---------- Extract to read ----------

Prepare for modelling

We split the train and test and validate into 70%, 15%, and 15%, using random sampling.

[ ]:
iris_train <- iris1 %>%
                    sample_frac(size = 0.7)
iris_test <- anti_join(iris1, iris_train) %>%
                  sample_frac(size = 0.5)
iris_validate <- anti_join(iris1, iris_train) %>%
                        anti_join(., iris_test)

We do a check of the summary statistics to make sure train, test, validate datasets are appropriately split and have proper class balance.

[ ]:
table(iris_train$Species)
nrow(iris_train)

We see that the class balance between 0 and 1 is almost 50% each for the binary classification. We also see that there are 70 rows in the train dataset.

[ ]:
table(iris_validate$Species)
nrow(iris_validate)

We see that the class balance in validation dataset between 0 and 1 is almost 50% each for the binary classification. We also see that there are 15 rows in the validation dataset.

[ ]:
table(iris_test$Species)
nrow(iris_test)

We see that the class balance in test dataset between 0 and 1 is almost 50% each for the binary classification. We also see that there are 15 rows in the test dataset.

Write the data to Amazon S3

Different algorithms in SageMaker will have different data formats required for training and for testing. These formats are created to make model production easier. csv is the most well known of these formats and has been used here as input in all algorithms to make it consistent.

SageMaker algorithms take in data from an Amazon S3 object and output data to an Amazon S3 object, so data has to be stored in Amazon S3 as csv,json, proto-buf or any format that is supported by the algorithm that you are going to use.

[ ]:
write_csv(iris_train, 'iris_train.csv', col_names = FALSE)
write_csv(iris_validate, 'iris_valid.csv', col_names = FALSE)
write_csv(iris_test, 'iris_test.csv', col_names = FALSE)
[ ]:
s3_train <- session$upload_data(path = 'iris_train.csv',
                                bucket = bucket,
                                key_prefix = 'data')
s3_valid <- session$upload_data(path = 'iris_valid.csv',
                                bucket = bucket,
                                key_prefix = 'data')

s3_test <- session$upload_data(path = 'iris_test.csv',
                                bucket = bucket,
                                key_prefix = 'data')
[ ]:
s3_train_input <- sagemaker$inputs$TrainingInput(s3_data = s3_train,
                                     content_type = 'text/csv')
s3_valid_input <- sagemaker$inputs$TrainingInput(s3_data = s3_valid,
                                     content_type = 'text/csv')
s3_test_input <- sagemaker$inputs$TrainingInput(s3_data = s3_test,
                                     content_type = 'text/csv')

---------- Stored records ----------

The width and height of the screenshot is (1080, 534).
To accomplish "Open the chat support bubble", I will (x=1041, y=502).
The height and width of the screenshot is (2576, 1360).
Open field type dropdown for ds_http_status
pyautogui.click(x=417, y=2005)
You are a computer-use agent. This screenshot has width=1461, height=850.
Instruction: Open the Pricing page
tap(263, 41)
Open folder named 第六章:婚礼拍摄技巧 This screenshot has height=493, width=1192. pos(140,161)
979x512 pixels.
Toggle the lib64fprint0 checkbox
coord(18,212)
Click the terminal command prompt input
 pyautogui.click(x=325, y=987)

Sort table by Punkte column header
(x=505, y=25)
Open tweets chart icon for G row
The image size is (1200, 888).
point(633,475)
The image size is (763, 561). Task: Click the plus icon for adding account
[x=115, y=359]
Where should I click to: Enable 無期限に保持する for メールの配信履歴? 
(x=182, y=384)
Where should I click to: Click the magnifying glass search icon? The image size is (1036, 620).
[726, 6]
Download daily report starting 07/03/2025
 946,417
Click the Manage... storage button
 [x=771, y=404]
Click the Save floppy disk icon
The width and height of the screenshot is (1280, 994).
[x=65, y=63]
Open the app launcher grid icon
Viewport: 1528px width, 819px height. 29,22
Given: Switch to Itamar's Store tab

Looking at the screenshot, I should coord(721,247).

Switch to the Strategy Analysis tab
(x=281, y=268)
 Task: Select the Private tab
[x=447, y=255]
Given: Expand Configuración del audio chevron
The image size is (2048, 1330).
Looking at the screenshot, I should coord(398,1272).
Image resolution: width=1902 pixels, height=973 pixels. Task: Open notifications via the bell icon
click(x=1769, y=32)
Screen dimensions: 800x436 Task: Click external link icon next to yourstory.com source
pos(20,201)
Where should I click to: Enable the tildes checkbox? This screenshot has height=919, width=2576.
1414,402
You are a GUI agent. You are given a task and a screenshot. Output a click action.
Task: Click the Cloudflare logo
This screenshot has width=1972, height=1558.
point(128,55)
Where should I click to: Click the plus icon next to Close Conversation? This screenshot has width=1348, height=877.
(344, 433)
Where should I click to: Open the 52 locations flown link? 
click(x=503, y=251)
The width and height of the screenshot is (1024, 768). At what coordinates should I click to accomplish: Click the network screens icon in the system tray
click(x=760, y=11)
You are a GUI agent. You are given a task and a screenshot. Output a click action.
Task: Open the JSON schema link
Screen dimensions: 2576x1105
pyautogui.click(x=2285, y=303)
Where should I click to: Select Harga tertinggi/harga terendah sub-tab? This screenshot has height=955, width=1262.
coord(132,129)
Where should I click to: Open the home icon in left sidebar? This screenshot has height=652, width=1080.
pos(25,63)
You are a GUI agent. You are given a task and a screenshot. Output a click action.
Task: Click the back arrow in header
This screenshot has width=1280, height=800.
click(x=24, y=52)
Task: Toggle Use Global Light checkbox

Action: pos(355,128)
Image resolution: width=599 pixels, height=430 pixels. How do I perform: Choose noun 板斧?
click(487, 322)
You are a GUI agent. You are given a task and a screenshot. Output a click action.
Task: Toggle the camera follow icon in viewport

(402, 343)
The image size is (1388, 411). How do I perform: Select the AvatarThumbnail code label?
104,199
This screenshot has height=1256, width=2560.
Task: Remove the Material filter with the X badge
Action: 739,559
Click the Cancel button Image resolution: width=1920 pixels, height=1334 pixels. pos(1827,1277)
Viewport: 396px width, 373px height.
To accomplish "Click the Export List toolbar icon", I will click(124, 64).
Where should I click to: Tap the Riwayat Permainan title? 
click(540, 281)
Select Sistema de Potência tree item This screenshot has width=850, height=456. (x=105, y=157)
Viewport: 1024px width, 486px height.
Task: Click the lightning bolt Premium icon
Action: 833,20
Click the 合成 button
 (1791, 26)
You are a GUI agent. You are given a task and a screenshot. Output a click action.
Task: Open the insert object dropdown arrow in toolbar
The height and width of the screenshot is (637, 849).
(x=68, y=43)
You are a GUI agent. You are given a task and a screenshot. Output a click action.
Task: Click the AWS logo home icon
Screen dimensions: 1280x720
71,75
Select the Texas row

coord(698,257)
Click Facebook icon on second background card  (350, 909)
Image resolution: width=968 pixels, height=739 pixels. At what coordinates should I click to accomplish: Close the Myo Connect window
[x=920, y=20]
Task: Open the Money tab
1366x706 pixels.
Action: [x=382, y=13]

----------

▶ _Required tasks_
**a.** Do these statements agree with the iris notebook excerpt? Answer yes or no for each, and quote the words of the excerpt that decide it.
(i) The data is divided into 70%, 15%, and 15% portions by random sampling.
(ii) The validation dataset has 20 rows.
(iii) json is the format used as input in all algorithms here.
**b.** In the entries, starting at the line that contains "Where should I click to: Click the magnifying" and ending at the line that contains "[x=447, y=255]", swap "tab" for "page". Give back only those lines, with nothing else changed.
The text and the entries were taken from unrelated sources.

▶ _Answer set_
**a.**
(i) Yes: "We split the train and test and validate into 70%, 15%, and 15%, using random sampling."
(ii) No: "We also see that there are 15 rows in the validation dataset."
(iii) No: "csv is the most well known of these formats and has been used here as input in all algorithms to make it consistent."

**b.**
Where should I click to: Click the magnifying glass search icon? The image size is (1036, 620).
[726, 6]
Download daily report starting 07/03/2025
 946,417
Click the Manage... storage button
 [x=771, y=404]
Click the Save floppy disk icon
The width and height of the screenshot is (1280, 994).
[x=65, y=63]
Open the app launcher grid icon
Viewport: 1528px width, 819px height. 29,22
Given: Switch to Itamar's Store page

Looking at the screenshot, I should coord(721,247).

Switch to the Strategy Analysis page
(x=281, y=268)
 Task: Select the Private page
[x=447, y=255]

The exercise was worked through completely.